(Problem set):
(1) In the travel diary excerpt, what did the writer order at the dhaba?
(2) Pick up the travel diary excerpt after its final sentence and carry it forward in the same first-person diary voice.

━━━ Source excerpt

I will now be happy to return home. It could have been at least a week shorter, which was my original intention. Moral: go with intuition.

i had a masala dosa, curd and honey-ginger-lemon tea at a dhaba – possibly the same one I remember in Lakshman Jhula from years ago. The masala dhosa is good there, though I found a hair, and there are small cockroaches that crawl around the room – the same as I found on two occasions in my bedroom.

The meal seems to have passed uneventfully with regard to my broken filling. I tried to chew on the other side.

Afterwards I spent half an hour in the internet cafe – there was no new mail so I caught up on the news.

Then I made the trip back to my room, where I have been reading The Stone Woman. Tariq Ali’s stories are by now fairly predictable, or at least familiar. Political insight, depth of emotion, tainted with a little sleaze.

Someone is spraying in the room next door – perhaps for cockroaches? Yesterday evening I saw a truly enormous bug, which also had wings. These are jungle creatures. Like the monkeys that cling to the bridges, nursing their young. These symians are so human in their ways. I think that western scientists would have come up with the theory or evolution much sooner if they had lived around monkeys. In the vedas, there is an evolutionary theory, though it isn’t conceived exactly as in the west.

━━━━━━
━━━ Recorded data

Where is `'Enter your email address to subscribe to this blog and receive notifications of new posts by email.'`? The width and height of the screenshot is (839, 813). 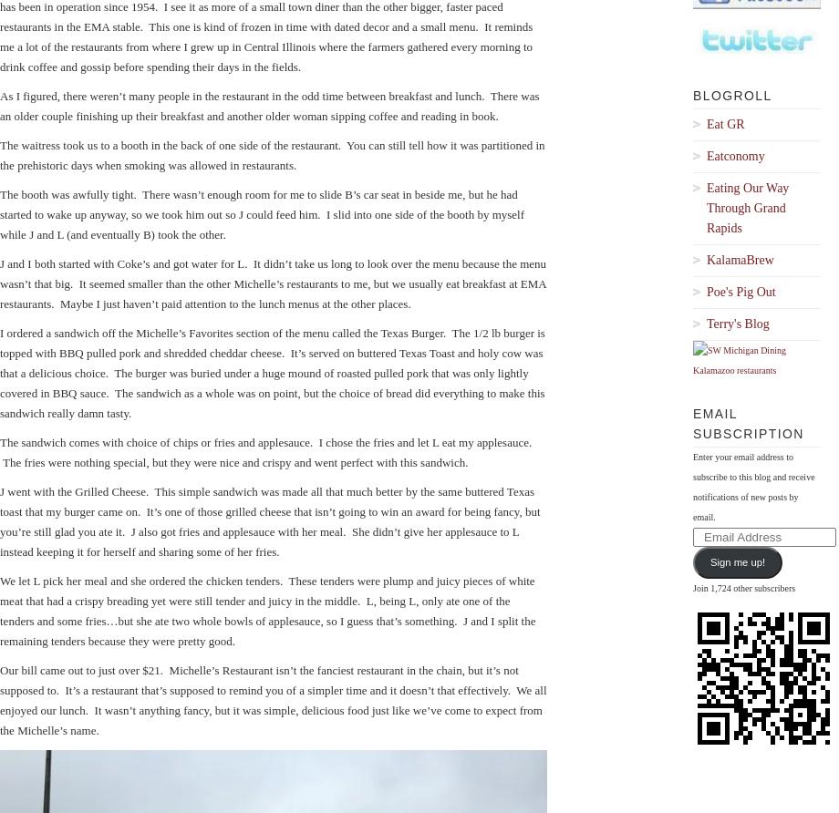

━━━━━━

(Task responses):
(1) A masala dosa, curd and honey-ginger-lemon tea.

(2)
In the street, jeeps with loudspeakers keep passing, carrying the message of one political candidate or another. Earlier i saw a western woman with her fingers stuffed in her ears. I didn’t see any Indian with a similar gesture, or even anyone express impatience, let alone anger, at the raucous sounds of the Indian street. They seem to accept everything as natural. I was thinking earlier that all the talk by western sympathizers for eastern spirituality, in which they speak of a union between western technoological and scientific know-how and eastern spirituality, seems to have been proved wrong by India, which, being steeped in its spiritual heritage, has now acquired western materialism. The mixture, to my eyes, is not a happy one. Motorcycles, cows, horses all encountering one another on a narrow street. The street itself made narrower by dhabas, dukans, juice stalls and the rest, with crowds of people in front of them. A hopeless mess.

The monsoon seems to have ended. Three sunny days in a row. The beaches on the eastern shore seemed to have less expansive channels and rivulets across them than before. Ferries have begun to transport passengers again, just south of Ram Jhula.

They travel across at a very odd angle, almost bearing straight into the current in order to cross at something like a straight course.

Are foreign countries always places where compatriots of one country or another come to find and mingle among themselves? Just as India is such a place for Israelis today, it was once so for the British. And there are similar places today where young Germans or Italians meet. No doubt there is something always special in such an encounter, something worthy of literature or film.

But as for me, this has been more of an encounter with myself. Such encounters are all right for a time, but then you wonder what if they remain permanent. Would it be bearable, or all that bad?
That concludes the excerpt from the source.